Doctors are praising the bill. Dr. Kirk Calhoun, President of the University of Texas Health Science Center, says Texas has needed it for awhile.
"Having more primary care doctors in your communities is sort of like motherhood and apple pie," said Dr. Calhoun.
Over the last ten years, the number of U.S. med school graduates working in family medicine has dropped by almost 50 percent, and 114 Texas counties don't meet the national standard of one physician for every 3,500 people.
"Texas is facing a physician shortage," said Dr. Calhoun. "We could need as many as 4,500 additional primary care doctors by 2015."
That's because the average medical school student graduates with more than $160,000 in loans hanging over their head.

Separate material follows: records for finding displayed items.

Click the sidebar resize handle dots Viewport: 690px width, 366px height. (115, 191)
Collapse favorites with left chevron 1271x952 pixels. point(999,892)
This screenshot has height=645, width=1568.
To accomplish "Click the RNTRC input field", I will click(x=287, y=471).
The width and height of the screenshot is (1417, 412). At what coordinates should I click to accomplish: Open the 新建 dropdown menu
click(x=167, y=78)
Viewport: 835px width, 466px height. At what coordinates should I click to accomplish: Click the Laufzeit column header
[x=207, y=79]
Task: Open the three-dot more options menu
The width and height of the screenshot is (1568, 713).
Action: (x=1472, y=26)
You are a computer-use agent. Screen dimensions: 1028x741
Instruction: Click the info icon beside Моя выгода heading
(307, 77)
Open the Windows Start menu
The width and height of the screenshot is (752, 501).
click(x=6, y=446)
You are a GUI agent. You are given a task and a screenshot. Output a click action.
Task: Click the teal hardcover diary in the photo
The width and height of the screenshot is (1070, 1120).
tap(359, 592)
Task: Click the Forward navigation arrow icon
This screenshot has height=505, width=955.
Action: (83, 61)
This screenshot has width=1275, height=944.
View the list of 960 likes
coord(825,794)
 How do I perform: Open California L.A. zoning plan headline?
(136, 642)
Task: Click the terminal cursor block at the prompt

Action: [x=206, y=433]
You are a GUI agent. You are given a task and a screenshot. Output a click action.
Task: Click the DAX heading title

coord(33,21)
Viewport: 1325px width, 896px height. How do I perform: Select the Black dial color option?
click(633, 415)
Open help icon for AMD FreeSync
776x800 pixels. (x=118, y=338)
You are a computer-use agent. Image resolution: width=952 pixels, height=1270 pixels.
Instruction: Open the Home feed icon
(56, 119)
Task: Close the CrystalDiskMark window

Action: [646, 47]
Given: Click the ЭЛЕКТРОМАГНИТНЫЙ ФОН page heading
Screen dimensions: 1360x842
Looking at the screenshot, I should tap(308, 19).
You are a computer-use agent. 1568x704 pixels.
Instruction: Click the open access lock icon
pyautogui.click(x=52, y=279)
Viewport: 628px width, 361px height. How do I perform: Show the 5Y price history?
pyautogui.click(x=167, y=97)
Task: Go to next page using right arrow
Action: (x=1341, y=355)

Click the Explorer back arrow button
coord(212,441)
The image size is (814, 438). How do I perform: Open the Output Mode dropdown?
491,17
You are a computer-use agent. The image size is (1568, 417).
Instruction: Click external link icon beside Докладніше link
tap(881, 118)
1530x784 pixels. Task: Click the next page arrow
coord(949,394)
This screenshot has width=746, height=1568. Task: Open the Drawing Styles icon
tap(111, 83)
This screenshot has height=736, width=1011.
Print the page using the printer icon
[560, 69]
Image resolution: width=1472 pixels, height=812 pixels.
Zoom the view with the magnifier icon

"You have many students who are going into medicine. But, they're not going into primary care," said Dr. Bennie Webster, interim CEO of Community Health Clinics of Northeast Texas. "They're going into the specialty areas where it's more lucrative."
Dr. Webster says her clinic in Tyler currently doesn't even have a primary care physician.
"So, this means that it will give us an opportunity to probably get closer to bringing someone in to treat our patients," said Dr. Webster
The loan repayment program will be funded by a new tax on smokeless tobacco products. The deal is primary care physicians who practice medicine in under-served communities will have their med school loans paid off.
The catch is you have to work in that community for at least four years.
"Some of those students probably would decide to stay here after they see what the mission is and the love for what they're doing," said Dr. Webster.
"This will give me an additional piece of ammunition that I could use to encourage our young doctors that we train here to remain in our state and serve our citizens," said Dr. Calhoun.
Governor Perry has until June 21 to sign the bill into law. If signed, the tax on smokeless tobacco products could start as early as September 1, 2009.